В 1928 году ОГПУ приступило к ликвидации различного рода кружков: Все «академики» были арестованы. Среди них 8 февраля был арестован и я.
Нас различных кружковцев, объединили в одно дело (многие из нас не были даже знакомы друг с другом), а через 9 месяцев из нас «родили» однодельцев и по статье 58 пункт II отправили на Соловки со сроками 5 и 3 года.
Этапную партию собрали большую. На Октябрьский вокзал провожать нас пришла огромная толпа родных и знакомых (люди тогда еще не были так запуганы). Конвой, размахивая шашками, грубо, с бранью отгонял людей. Нас заперли в столыпинские вагоны и повезли. Конвой, дотоле грубый и жестокий, в пути вел себя довольно сдержанно. Даже оправдывался: «Ваших собралось много, а нас мало».
Через три дня мы прибыли в Кемь, и конвой снова стал груб — еще грубее прежнего.
…У меня сохранились малопонятные для непосвященных записи, которые я здесь расшифровываю. Круглые скобки — те, что и у меня в тексте. Угловые скобки — это для расшифровываемого текста и для необходимых пояснений. Если что-нибудь осталось неразобранным, забылось, я пишу в угловых скобках: [неразобр.] Сначала идут записи, сделанные вскоре на Соловках, потом — различные добавления.
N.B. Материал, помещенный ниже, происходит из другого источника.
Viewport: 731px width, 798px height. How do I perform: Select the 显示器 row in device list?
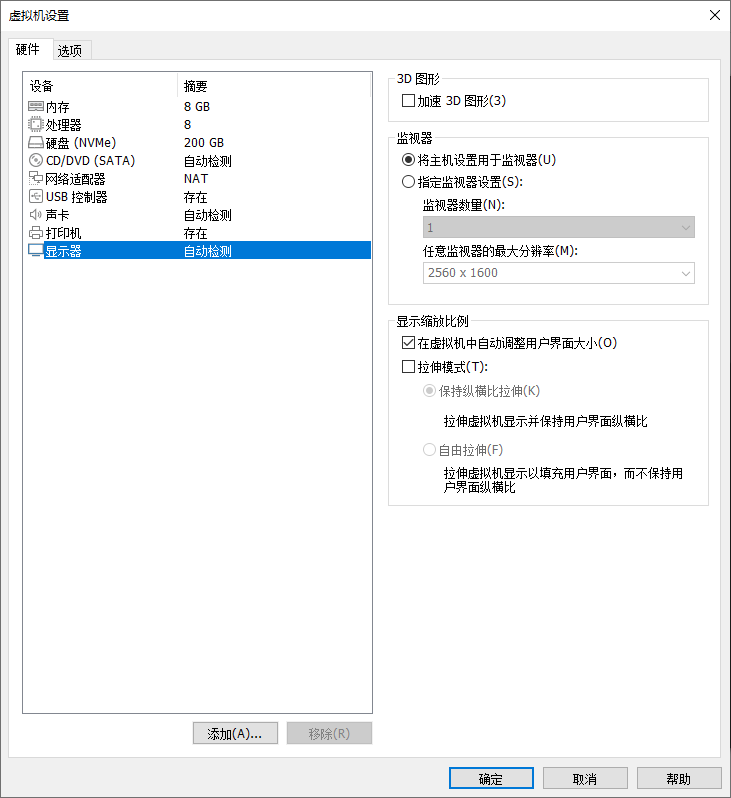pos(199,251)
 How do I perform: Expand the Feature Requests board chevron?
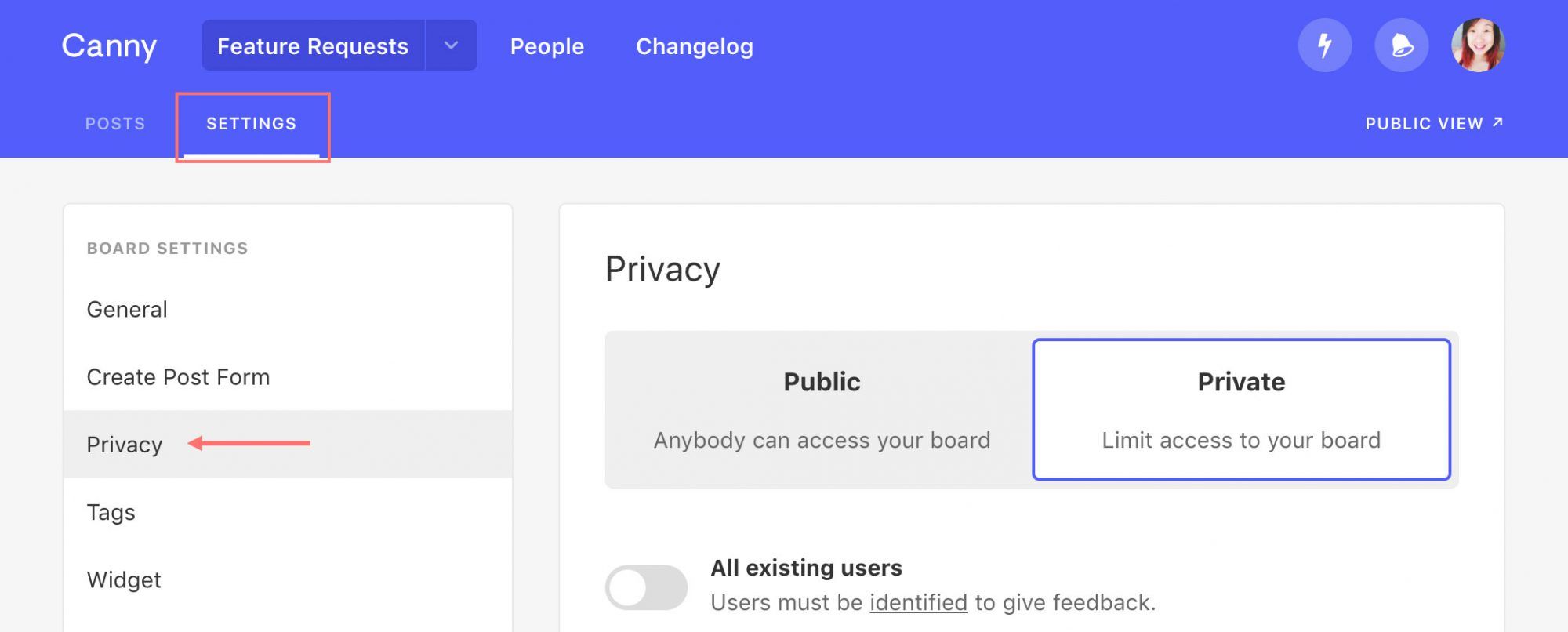(x=451, y=45)
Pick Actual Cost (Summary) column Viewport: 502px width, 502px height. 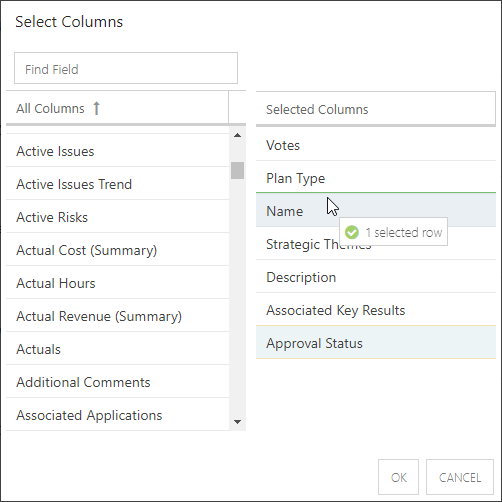(x=117, y=250)
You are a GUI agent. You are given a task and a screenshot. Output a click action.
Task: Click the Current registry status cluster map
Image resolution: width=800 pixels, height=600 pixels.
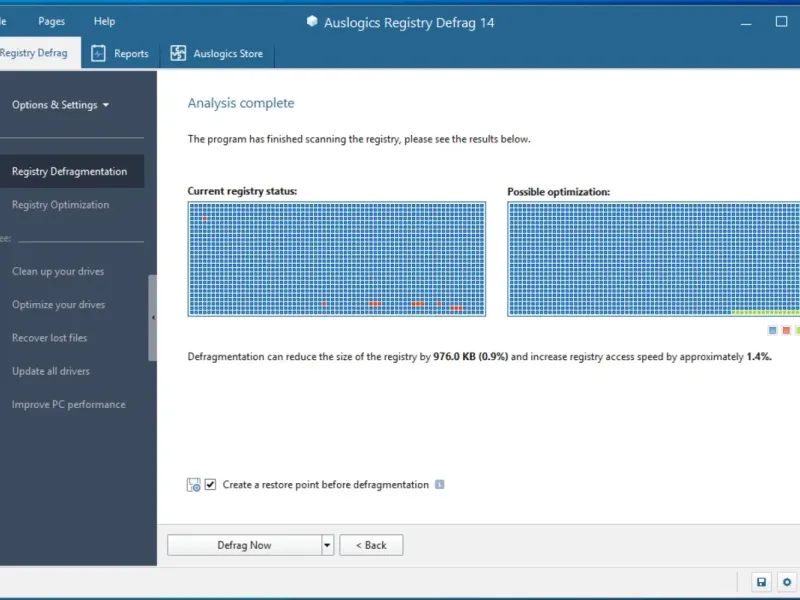click(x=336, y=259)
В этих записях публикуется все как есть. Этот документ мне дорог таким, какой он есть.
Первые страницы тетради вырваны
Утро с неожиданным осв[ещением] от снега. Такое бодрое — точно новая страница романа. «Давай выходи» [это крик конвоиров на станции Кемь, в самом конце октября — начале ноября 1928 г.].
Не успел помыться (вагон был столыпинский, купе на 6 человек с решеткой в коридор, по которому ходил и присматривал за нами конвой, но куда выпускали мыться и пр.; в купе я, Авенир Петрович Обновленский, Петр Павлович Машков, Толя Тереховко, Федя Розенберг. Кажется, Андреевский в другом купе с Д. П. Калистовым, Аркашей Селивановым, Колей Сперанским…).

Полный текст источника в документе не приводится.